Trump prometió no reconocerlo y lo está cumpliendo, pero nadie se imaginó los excesos a los que llegaría en su ambición de conservar el poder. El espectáculo que él, sus abogados y la mayoría de los legisladores republicanos están dando al asegurar que Trump ganó la elección es deprimente. Para ellos la elección no se decidió mediante el voto de millones de estadunidenses, sino que se decidirá en sus conciliábulos en los que el huésped de la Casa Blanca encarna al domador de un circo o al director de una película chusca. El asunto llegó al ridículo cuando el inefable abogado Giuliani literalmente se derritió cuando aseguraba que el comunismo cubano, venezolano y chino habían intercedido en la elección para favorecer a Biden. El espectáculo fue patético.
En el colmo de su desesperación, el presidente no ha reparado en cometer arbitrariedades tratando de subvertir los procesos en los que se cuentan y recuentan los votos en varios estados. En Michigan ha convocado a los legisladores del estado a una reunión en la Casa Blanca para presionarlos a desconocer a las autoridades electorales del estado. En Pennsylvania, ha acusado al secretario de Estado, responsable del proceso electoral y quien, por cierto, es republicano, de perpetrar un fraude para robarle la elección. En los estados de Georgia y Wisconsin ha promovido el recuento de millones de votos en los condados en los que Biden fue el ganador y en los que la mayoría de la población es negra y latina. Trump nunca reconocerá el haber perdido y continuará alentando a sus seguidores a protestar. En última instancia, esa actitud y su patológica compulsión por mentir son el oxígeno que necesita para alimentar su maltrecho ego.

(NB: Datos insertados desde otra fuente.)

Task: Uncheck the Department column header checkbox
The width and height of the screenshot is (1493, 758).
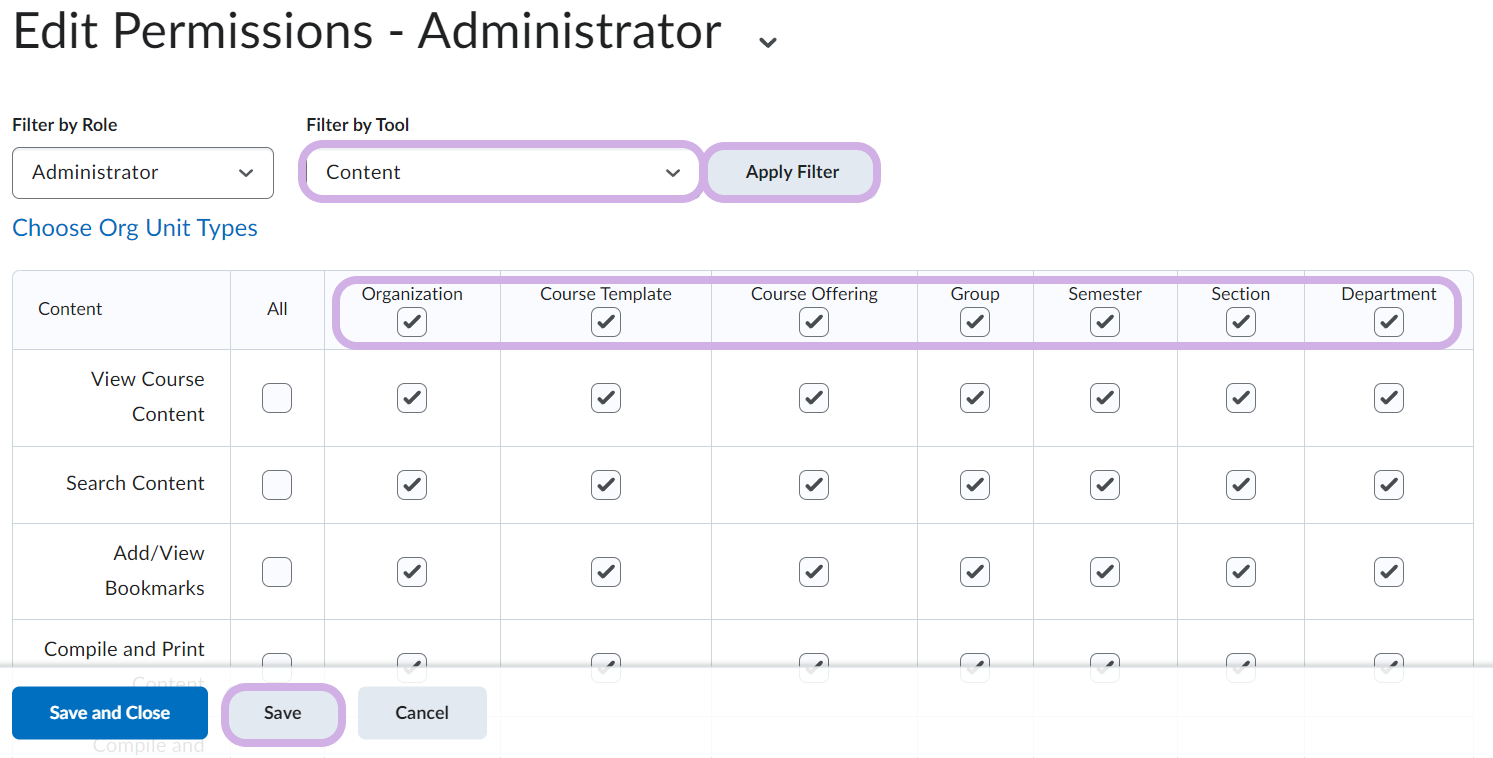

Es difícil saber cuándo terminará esta ópera bufa, pero aseguran los que saben de estos asuntos, al igual que millones de estadunidenses, que el 20 de enero Joseph Biden tomará juramento como el presidente número 46 de la atribulada Unión Americana. De la habilidad con que por un lado maneje las exigencias de su flanco izquierdo, y por el otro, las embestidas de Trump y de la extrema derecha republicana, dependerá el éxito de su gobierno y la salud política, económica y social de EU.